Эти мысли пронеслись в моей голове за считанные секунды.

В тот момент, впервые, я подумала о том, что просто хочу встать и уйти, перестав терпеть Костю.

Но тут же поняла, что не могу просто так закончить эти отношения. Они держали меня.

Я чувствовала себя маленьким ребенком, который хочет уйти от плохого родителя, но понимает, что не сможет этого сделать до тех пор, пока не вырастет.

Мы приехали домой уже поздно вечером, и я молчала все это время. Костя знал, что обидел меня, и мне казалось, что он наслаждался этим. Внутри меня что-то щелкнуло, и я решила разобраться в причинах своего бездействия в этом порочном круге отравляющих отношений, которые затягивали меня, подобно трясине.

В тот вечер у меня зародилась жажда отмщения, и я решила поставить Костю на место, сравняв наши доходы.

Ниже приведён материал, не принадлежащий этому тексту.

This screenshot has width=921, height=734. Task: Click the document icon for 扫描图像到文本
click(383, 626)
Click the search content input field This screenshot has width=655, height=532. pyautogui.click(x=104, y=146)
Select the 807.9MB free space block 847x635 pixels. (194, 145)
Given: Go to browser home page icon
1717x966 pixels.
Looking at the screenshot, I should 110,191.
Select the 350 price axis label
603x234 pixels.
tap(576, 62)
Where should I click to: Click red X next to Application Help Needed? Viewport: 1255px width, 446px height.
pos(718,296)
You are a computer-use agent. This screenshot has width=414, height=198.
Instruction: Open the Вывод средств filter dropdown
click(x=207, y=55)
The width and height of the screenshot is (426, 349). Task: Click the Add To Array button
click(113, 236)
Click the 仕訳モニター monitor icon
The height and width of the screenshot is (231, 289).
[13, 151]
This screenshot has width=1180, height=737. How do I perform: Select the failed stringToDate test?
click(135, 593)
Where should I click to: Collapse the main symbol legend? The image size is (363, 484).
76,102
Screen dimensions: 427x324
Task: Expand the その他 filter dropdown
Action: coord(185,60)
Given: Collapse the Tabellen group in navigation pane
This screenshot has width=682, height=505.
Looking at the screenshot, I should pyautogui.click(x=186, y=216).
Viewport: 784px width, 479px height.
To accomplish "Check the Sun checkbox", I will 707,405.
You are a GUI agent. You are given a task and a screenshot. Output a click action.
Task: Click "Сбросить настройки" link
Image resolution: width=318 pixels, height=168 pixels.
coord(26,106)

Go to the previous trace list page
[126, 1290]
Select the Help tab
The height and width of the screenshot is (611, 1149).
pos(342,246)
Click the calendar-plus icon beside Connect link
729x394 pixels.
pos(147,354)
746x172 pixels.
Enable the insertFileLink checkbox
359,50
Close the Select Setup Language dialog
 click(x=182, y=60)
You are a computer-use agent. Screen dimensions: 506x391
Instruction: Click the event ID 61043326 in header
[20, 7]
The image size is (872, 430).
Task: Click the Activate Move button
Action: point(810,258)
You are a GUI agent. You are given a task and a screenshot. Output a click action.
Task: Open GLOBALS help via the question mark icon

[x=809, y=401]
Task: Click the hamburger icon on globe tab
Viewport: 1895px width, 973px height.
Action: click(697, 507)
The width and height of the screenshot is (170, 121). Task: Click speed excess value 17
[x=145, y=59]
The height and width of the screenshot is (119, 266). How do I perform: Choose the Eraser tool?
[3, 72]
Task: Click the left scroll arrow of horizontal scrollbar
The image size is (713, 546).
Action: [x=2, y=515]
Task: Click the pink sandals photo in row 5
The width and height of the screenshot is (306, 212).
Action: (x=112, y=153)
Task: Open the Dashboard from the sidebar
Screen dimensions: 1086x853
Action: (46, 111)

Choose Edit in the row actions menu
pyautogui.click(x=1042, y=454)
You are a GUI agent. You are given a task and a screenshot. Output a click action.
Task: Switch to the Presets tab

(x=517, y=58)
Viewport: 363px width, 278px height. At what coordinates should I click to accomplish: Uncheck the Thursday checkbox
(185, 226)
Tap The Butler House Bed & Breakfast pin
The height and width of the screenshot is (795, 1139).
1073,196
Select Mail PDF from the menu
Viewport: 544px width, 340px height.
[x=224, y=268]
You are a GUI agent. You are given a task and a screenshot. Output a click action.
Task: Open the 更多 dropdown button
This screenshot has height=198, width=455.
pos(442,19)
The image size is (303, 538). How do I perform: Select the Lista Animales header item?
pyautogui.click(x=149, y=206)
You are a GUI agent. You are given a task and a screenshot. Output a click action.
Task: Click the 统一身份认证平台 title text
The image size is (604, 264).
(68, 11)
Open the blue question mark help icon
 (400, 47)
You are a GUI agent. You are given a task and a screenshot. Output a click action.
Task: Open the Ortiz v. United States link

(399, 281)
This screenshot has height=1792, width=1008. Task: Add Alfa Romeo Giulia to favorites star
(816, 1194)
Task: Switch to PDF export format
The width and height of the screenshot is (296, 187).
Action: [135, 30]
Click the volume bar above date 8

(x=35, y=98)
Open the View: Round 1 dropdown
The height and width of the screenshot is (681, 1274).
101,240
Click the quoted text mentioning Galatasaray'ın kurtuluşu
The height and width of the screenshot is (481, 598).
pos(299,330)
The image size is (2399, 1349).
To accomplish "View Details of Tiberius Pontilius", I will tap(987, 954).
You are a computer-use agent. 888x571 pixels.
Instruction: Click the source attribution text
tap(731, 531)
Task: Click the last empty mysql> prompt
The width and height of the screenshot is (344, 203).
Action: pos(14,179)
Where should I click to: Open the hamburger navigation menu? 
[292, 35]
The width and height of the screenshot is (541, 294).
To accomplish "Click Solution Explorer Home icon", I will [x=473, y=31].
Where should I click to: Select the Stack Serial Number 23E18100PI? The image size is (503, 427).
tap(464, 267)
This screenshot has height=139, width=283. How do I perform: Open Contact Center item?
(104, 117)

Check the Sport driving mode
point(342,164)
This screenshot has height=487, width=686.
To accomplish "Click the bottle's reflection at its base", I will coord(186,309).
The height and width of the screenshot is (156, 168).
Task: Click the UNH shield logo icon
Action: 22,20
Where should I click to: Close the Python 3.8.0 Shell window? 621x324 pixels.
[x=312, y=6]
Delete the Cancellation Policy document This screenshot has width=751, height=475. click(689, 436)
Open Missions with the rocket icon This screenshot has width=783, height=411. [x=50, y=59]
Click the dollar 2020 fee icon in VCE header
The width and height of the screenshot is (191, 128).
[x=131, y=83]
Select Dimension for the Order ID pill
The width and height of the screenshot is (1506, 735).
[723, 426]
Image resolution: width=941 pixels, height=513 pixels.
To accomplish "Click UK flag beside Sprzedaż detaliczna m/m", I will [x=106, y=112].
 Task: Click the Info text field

"Каждый процесс, завершаясь, переходит в свою противоположность", повторяла я себе. "Значит, я добьюсь того, чтобы он смотрел на меня с восхищением, а я буду смотреть на него, как на использованный рулон туалетной бумаги.

Я поменяю нас местами, чего бы мне это не стоило. Костя, будет вынужден снять свою успешного и независимого парня. Я заставлю его полюбить меня. Я заставлю себя перестать любить его".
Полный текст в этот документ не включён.